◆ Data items
***

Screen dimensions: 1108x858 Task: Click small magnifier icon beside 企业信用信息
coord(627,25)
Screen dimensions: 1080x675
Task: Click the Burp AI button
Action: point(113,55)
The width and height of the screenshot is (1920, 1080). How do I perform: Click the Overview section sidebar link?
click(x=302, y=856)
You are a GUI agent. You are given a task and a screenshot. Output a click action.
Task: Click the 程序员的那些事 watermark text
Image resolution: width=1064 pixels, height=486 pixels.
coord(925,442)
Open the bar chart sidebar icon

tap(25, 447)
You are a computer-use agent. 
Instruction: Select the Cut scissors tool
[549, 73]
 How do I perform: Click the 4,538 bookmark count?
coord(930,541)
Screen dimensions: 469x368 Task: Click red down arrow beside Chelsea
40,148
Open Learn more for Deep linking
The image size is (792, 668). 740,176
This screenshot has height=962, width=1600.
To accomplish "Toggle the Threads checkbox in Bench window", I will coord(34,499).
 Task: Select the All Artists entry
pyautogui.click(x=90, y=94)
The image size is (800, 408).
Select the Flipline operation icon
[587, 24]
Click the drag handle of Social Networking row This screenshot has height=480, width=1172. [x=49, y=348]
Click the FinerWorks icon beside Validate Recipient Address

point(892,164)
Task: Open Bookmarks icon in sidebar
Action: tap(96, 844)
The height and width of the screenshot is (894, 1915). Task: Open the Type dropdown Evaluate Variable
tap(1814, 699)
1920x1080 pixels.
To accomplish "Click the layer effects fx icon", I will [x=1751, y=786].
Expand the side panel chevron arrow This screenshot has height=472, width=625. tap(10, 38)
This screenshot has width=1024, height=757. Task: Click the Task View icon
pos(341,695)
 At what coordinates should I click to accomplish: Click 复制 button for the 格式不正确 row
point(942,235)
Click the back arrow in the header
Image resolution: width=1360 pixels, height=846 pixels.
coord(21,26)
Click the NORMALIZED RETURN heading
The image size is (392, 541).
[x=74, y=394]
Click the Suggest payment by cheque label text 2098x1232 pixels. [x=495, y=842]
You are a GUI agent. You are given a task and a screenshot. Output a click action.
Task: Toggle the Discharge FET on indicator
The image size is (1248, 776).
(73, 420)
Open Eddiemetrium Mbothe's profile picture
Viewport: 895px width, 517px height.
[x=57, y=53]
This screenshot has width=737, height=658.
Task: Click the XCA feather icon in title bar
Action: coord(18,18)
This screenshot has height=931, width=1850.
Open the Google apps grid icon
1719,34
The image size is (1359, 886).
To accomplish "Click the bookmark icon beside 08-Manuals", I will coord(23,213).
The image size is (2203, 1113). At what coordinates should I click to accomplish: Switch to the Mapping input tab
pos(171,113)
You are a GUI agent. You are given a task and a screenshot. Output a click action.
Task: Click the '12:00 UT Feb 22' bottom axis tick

***

◆ Task objective
Switch each "GUI agent" in the listing to "UI agent" and write the whole listing out again with nothing else changed.

◆ Output of the exercise
Screen dimensions: 1108x858 Task: Click small magnifier icon beside 企业信用信息
coord(627,25)
Screen dimensions: 1080x675
Task: Click the Burp AI button
Action: point(113,55)
The width and height of the screenshot is (1920, 1080). How do I perform: Click the Overview section sidebar link?
click(x=302, y=856)
You are a UI agent. You are given a task and a screenshot. Output a click action.
Task: Click the 程序员的那些事 watermark text
Image resolution: width=1064 pixels, height=486 pixels.
coord(925,442)
Open the bar chart sidebar icon

tap(25, 447)
You are a computer-use agent. 
Instruction: Select the Cut scissors tool
[549, 73]
 How do I perform: Click the 4,538 bookmark count?
coord(930,541)
Screen dimensions: 469x368 Task: Click red down arrow beside Chelsea
40,148
Open Learn more for Deep linking
The image size is (792, 668). 740,176
This screenshot has height=962, width=1600.
To accomplish "Toggle the Threads checkbox in Bench window", I will coord(34,499).
 Task: Select the All Artists entry
pyautogui.click(x=90, y=94)
The image size is (800, 408).
Select the Flipline operation icon
[587, 24]
Click the drag handle of Social Networking row This screenshot has height=480, width=1172. [x=49, y=348]
Click the FinerWorks icon beside Validate Recipient Address

point(892,164)
Task: Open Bookmarks icon in sidebar
Action: tap(96, 844)
The height and width of the screenshot is (894, 1915). Task: Open the Type dropdown Evaluate Variable
tap(1814, 699)
1920x1080 pixels.
To accomplish "Click the layer effects fx icon", I will [x=1751, y=786].
Expand the side panel chevron arrow This screenshot has height=472, width=625. tap(10, 38)
This screenshot has width=1024, height=757. Task: Click the Task View icon
pos(341,695)
 At what coordinates should I click to accomplish: Click 复制 button for the 格式不正确 row
point(942,235)
Click the back arrow in the header
Image resolution: width=1360 pixels, height=846 pixels.
coord(21,26)
Click the NORMALIZED RETURN heading
The image size is (392, 541).
[x=74, y=394]
Click the Suggest payment by cheque label text 2098x1232 pixels. [x=495, y=842]
You are a UI agent. You are given a task and a screenshot. Output a click action.
Task: Toggle the Discharge FET on indicator
The image size is (1248, 776).
(73, 420)
Open Eddiemetrium Mbothe's profile picture
Viewport: 895px width, 517px height.
[x=57, y=53]
This screenshot has width=737, height=658.
Task: Click the XCA feather icon in title bar
Action: coord(18,18)
This screenshot has height=931, width=1850.
Open the Google apps grid icon
1719,34
The image size is (1359, 886).
To accomplish "Click the bookmark icon beside 08-Manuals", I will coord(23,213).
The image size is (2203, 1113). At what coordinates should I click to accomplish: Switch to the Mapping input tab
pos(171,113)
You are a UI agent. You are given a task and a screenshot. Output a click action.
Task: Click the '12:00 UT Feb 22' bottom axis tick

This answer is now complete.